Coronavirus
Un Sant Jordi con mascarilla
Paseo por el centro de Barcelona, completamente desierto, donde asoman dibujos de dragones en los balcones y las rosas siguen siendo el bien más preciado
No descubro nada nuevo si digo que salir a la calle se ha convertido en toda una odisea: lavado de manos, ropa de ir a comprar al supermercado guardada en un cajón, llaves, teléfono y carné de prensa en el bolsillo, otro lavado de manos, guantes (de látex no, que tengo alergia), mascarilla cogida por las gomas y ya son las doce del mediodía. La nueva normalidad agota.

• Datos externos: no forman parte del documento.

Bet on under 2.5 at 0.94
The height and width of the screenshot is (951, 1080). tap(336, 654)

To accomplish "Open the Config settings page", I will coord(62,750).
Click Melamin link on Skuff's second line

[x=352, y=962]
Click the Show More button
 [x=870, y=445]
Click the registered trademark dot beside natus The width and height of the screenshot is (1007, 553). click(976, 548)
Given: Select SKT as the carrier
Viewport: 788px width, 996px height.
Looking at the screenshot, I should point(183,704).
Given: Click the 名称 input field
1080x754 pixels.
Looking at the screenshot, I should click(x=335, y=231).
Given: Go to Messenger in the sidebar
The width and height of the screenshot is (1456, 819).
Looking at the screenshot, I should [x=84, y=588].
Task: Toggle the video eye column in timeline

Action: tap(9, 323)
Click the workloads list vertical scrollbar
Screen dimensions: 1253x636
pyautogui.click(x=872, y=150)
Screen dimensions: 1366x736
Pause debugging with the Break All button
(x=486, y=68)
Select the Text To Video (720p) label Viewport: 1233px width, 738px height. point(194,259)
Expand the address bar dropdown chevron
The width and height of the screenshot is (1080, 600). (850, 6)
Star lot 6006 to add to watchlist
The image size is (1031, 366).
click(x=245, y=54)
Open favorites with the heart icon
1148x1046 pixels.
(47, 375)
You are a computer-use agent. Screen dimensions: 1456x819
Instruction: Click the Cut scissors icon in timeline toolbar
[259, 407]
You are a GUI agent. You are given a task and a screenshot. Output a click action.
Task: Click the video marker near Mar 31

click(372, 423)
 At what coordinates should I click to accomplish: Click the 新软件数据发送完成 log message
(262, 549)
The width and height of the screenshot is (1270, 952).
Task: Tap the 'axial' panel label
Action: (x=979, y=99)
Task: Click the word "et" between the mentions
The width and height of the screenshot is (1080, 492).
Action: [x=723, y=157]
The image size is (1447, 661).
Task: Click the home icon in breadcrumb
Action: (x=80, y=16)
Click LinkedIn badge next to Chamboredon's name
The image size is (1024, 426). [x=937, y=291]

Salgo de casa para dar una vuelta por el barrio sin tocar a nadie, sin hablar con nadie, sin entrar en ningún comercio. Sólo pasear, mirar y retener en la memoria. “Un Sant Jordi diferente”, escucho de una vecina que trata de mantener el optimismo. El propósito es hacer una crónica de la jornada que no invite a tirarse por el balcón, una tarea nada fácil teniendo en cuenta que las calles se sustituyen por pantallas y las rosas son ahora de papel. ¡Malditas videollamadas, maldito Zoom y maldito Whatsapp! (con perdón).
Vivo a diez minutos andando del paseo de Gràcia, uno de los epicentros de Sant Jordi en años corrientes, donde los escritores se acostumbran a amontonar para firmar libros y libros siguiendo una agenda maratoniana, digna de estrellas del rock. Si hace sol, los titulares dicen que “el día luce esplendoroso”; si llueve, que “Sant Jordi resiste al temporal”, todo es tradición el 23 de abril.
Todo menos el coronavirus, que este año deja una estampa insólita en el centro de Barcelona. Faltan los grandes ausentes, los libreros, que se las ingenian para tratar de mantener a flote un día que acostumbra a suponer un buen pellizco de su facturación anual. Internet ayuda, no salva.
En Diagonal esquina paseo de Gràcia aún hay cierta animación: una chica pasea con su rosa y su mascarilla , unos obreros reparan el pavimento -la famosa loseta gris de cemento hidráulico y conocida como “panot” (que dibuja una rosa, para más inri)- y otros hacen tareas de mantenimiento en un conocido hotel que abrirá, cuando sea, unos apartamentos de lujo en la una de las equinas más preciadas de la ciudad. Nada más.
Por Gran de Gràcia, Córcega o Torrent de l’olla, tres de las calles adyacentes, apenas hay gente y la que pasea lo hace a toda prisa. Las plazas del barrio siguen desiertas y solo una mujer disfruta de un Magnum con almendras sentada en un banco dejando claro que ese es su particular homenaje del día. “El Sant Jordi más raro, más atípico”, que repiten algunos por la tele, la radio y los diarios para evitar poner nombre a lo que es: un Sant Jordi encerrados por culpa de un virus que no hemos sabido prever a tiempo.
Pese al confinamiento, eso sí, las panaderías siguen haciendo el pan de Sant Jordi -una receta a base de queso y sobrasada que hace que las rebanadas tengan las cuatro barras de la “senyera”- anunciado con ímpetu en los escaparates. Nunca había visto tanta gente interesada.
Las rosas siguen siendo el bien más preciado: levanta un poco la persiana de una floristería y enseguida se agolparan una decena de personas -respetando la distancia de seguridad (el coronavirus nos ha vuelto obedientes, si alguna vez no lo fuimos)- reclamando su rosa al vendedor o vendedora. “No tengo, sólo por encargo”, avisa uno. “Aquí no quedan, quizás en el estanco...”, señala la de más allá. “No puedo vender, únicamente preparo el pedido”, se defiende un tercero. Yo (aún) no he conseguido la mía. En algunos mercados y supermercados reparten con la compra, me lo apunto.
Los balcones lucen dibujos de castillos, dragones y rosas de papel, una nueva tradición que este año asoma a la calle, “brotes verdes” de un día que acostumbraba a terminar con unas copas (de más) en alguna de las fiestas de la jornada. Por lo menos mañana no habrá ni atisbo de resaca.